Description of the task: Hunt through the lines below for the string "screenshot" and copy each one that has it.

Data extract:

..........

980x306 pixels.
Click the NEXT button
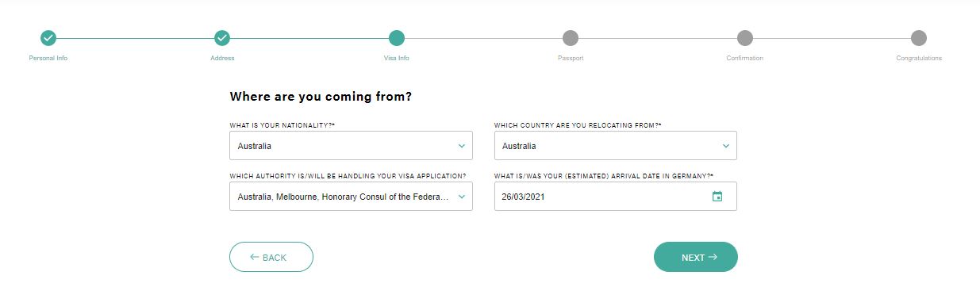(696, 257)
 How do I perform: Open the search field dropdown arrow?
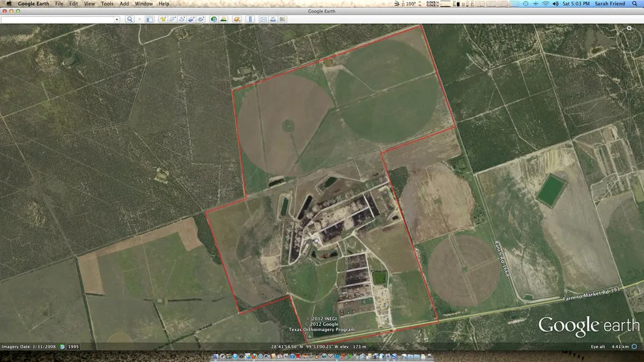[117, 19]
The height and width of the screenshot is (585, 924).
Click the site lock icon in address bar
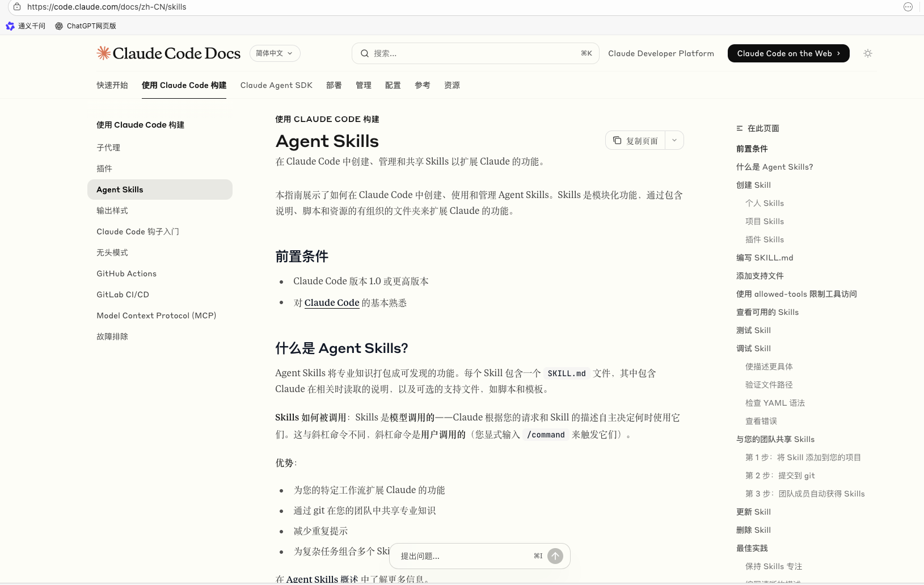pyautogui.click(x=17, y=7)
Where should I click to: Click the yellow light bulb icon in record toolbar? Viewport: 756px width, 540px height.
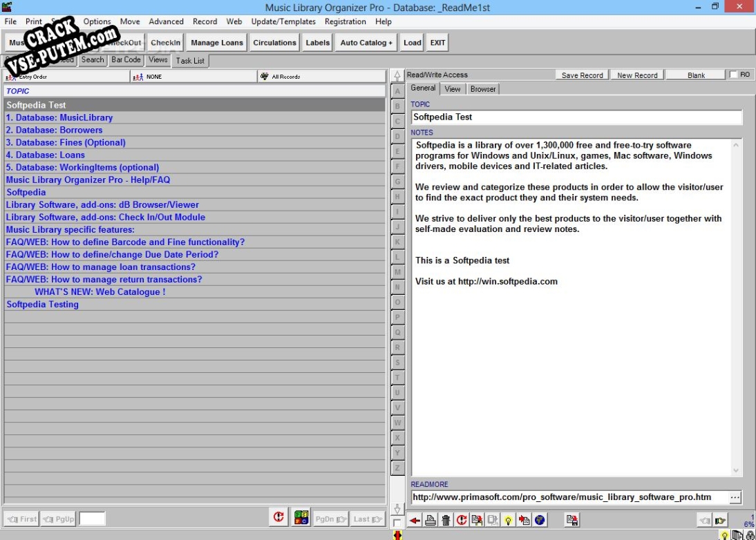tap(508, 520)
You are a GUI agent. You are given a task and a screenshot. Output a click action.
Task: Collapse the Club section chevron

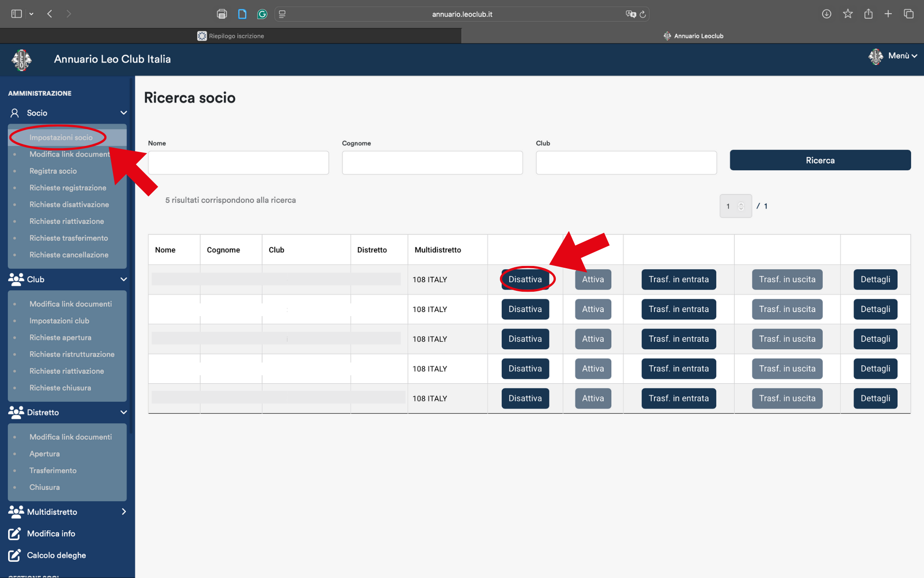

..........

Answer area:
The height and width of the screenshot is (585, 924).
You are a GUI agent. You are given a task and a screenshot. Output a click action.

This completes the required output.